Bab 49
"Bapak, nanapa aku terus di marahin? "
tanya Alif yang sudah rapi dan selesai sarapan sambil menemani pak Janto
menjahit.
"Siapa yang marahin? " tanya pak
Janto menanggapi.
"Ustadz, mama, orang-orang... Nanapa tidak sayang aku? Padahal aku
baik, aku bisa baca pelan-pelan... " ucap Alif sedih lalu berdiri di
samping pak Janto dan memeluknya.
Pak Janto hanya menghela nafas, bingung
menjelaskan bagaimana pada Alif yang sebenarnya tidak ada salah apapun ini.
Mungkin Alif memang tidak di inginkan, tapi Nana sendiri yang memutuskan waktu
itu. Nana juga masih begitu muda sebenarnya untuk sebuah tanggung jawab besar.
Terlalu muda juga untuk memutuskan menikah.
"Bapak tidak tau kenapa orang-orang
marahin adek, tapi kan bapak tidak. Bapak sayang adek... " jawab pak Janto
lalu memangku Alif.
"Om aneh itu juga gitu sayang aku, sebenarnya
dia baik. Tapi mama tidak suka... " ucap Alif yang di pangku dengan sedih.

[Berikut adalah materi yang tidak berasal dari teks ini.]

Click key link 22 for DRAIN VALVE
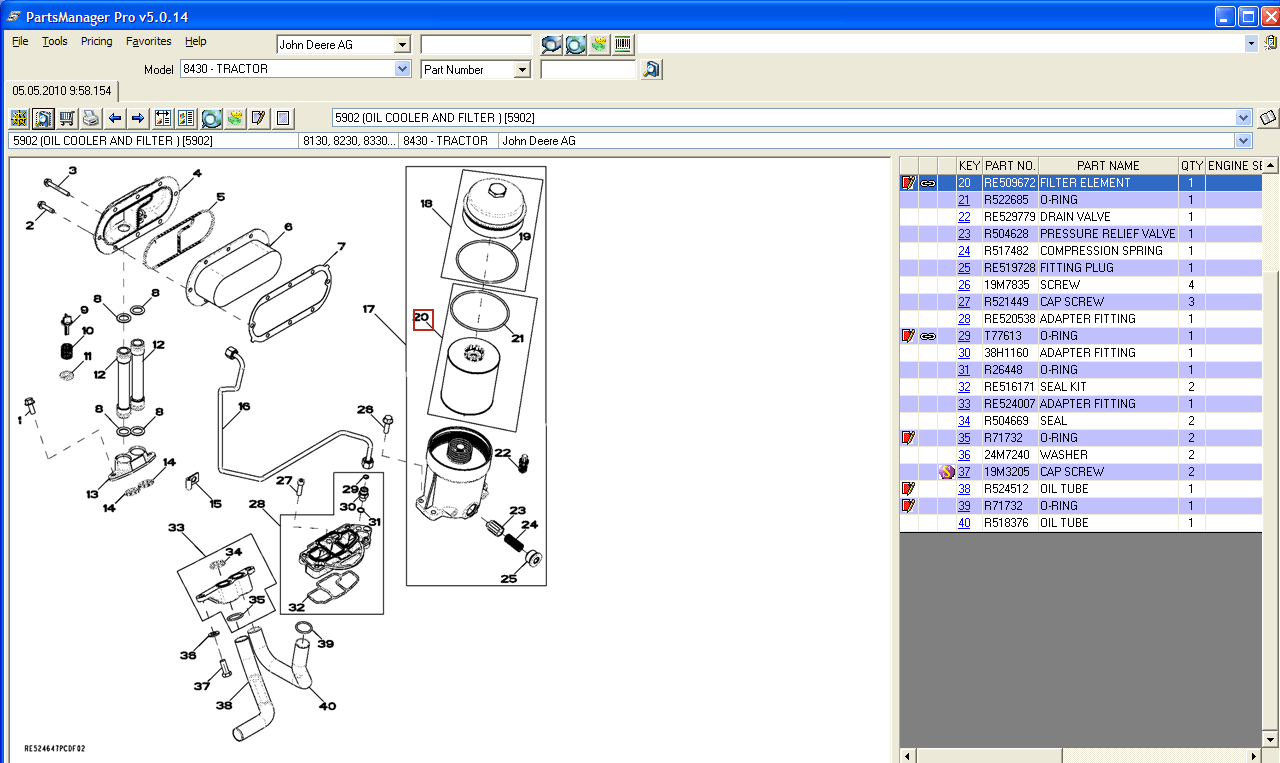Viewport: 1280px width, 763px height. pos(964,217)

"Nanapa mama tidak suka? "
tanya Alif.
"Soalnya om aneh itu pernah bikin
salah sama mama, salah yang besar sekali... Sama bapak juga... Sama ayah sama
ibu (om Bram dan tante Yuni) juga...
" jelas pak Janto sehalus mungkin.
"Kan bisa minta maaf... " ucap
Alif. "Kata mama kalo salah harus minta maaf, kata ustadz juga kita tidak
boleh marah lama-lama nanti Allah tidak suka... Kalo tidak suka kita doa tidak
di dengerin... " sambung Alif.
"Alif... Alif... Ayo main... "
panggil Doni sambil membawa mobil-mobilan dari kayu yang baru dibelikan ibunya.
"Wah mainanmu baru ya? Nanti aku
pinjam ya... " ucap Alif senang lalu turun dari pangkuan pak Janto.
"Iya! Ayo main dirumahku! " ajak
Doni semangat.
Alif langsung berlari masuk ke dapur
mencari mamanya. "Mama aku main ke rumah Doni... " ucap Alif lalu
berlari ke depan dan pergi bersama Doni dengan semangat.
Pak Janto hanya tersenyum melihat Alif yang
ceria dan punya teman baik seperti Doni. Kali ini pak Janto merasa sedikit malu
dengan Alif yang ternyata mendengarkan semua nasehat baik, sampai bisa
membantah dengan dalil kata ustadz bagini. Memang seharusnya ia tak menghalangi
Aji untuk kembali bertanggung jawab atas Nana dan Alif. Tapi mengingat
kesalahan Aji dulu dan keinginan Nana untuk menikahi Arif apa boleh buat.
●●●
"Kamu mau kemana Mas? " tanya
Alice yang melihat Aji sudah bersiap pergi dari kontrakannya.
"Aku mau ketemu Alif lah... Biasanya
kan dia main... " jawab Aji.
"Gak kerja? Gak cek gudang gitu?
" tanya Alice lagi.
"Enggak males ngecek terus gunanya
bayar orang buat apa... Dah aku mau pergi dulu... " jawab Aji lalu
buru-buru pergi.
Aji langsung tancap gas menuju masjid
tempatnya biasa menunggu Alif lewat. Kali ini ia sengaja membeli beberapa
cemilan dan ayam goreng tepung. Siapa tau Alif mau makan dengannya.
Aji duduk diemperan masjid menunggu Alif
lewat, kali ini terasa lebih lama dari biasanya. Sampai akhirnya Alif
benar-benar lewat. Tak seperti kemarin saat Alif nyungsep digot. Kali ini Alif
tampak lebih ceria.
"Hai om... " sapa Alif sambil
melambaikan tangan lalu terus berjalan pulang.
Aji hanya melongo melihat kali pertama Alif
menyapanya dengan santai. Ha?! Alif nyapa aku?! Batin Aji tak percaya.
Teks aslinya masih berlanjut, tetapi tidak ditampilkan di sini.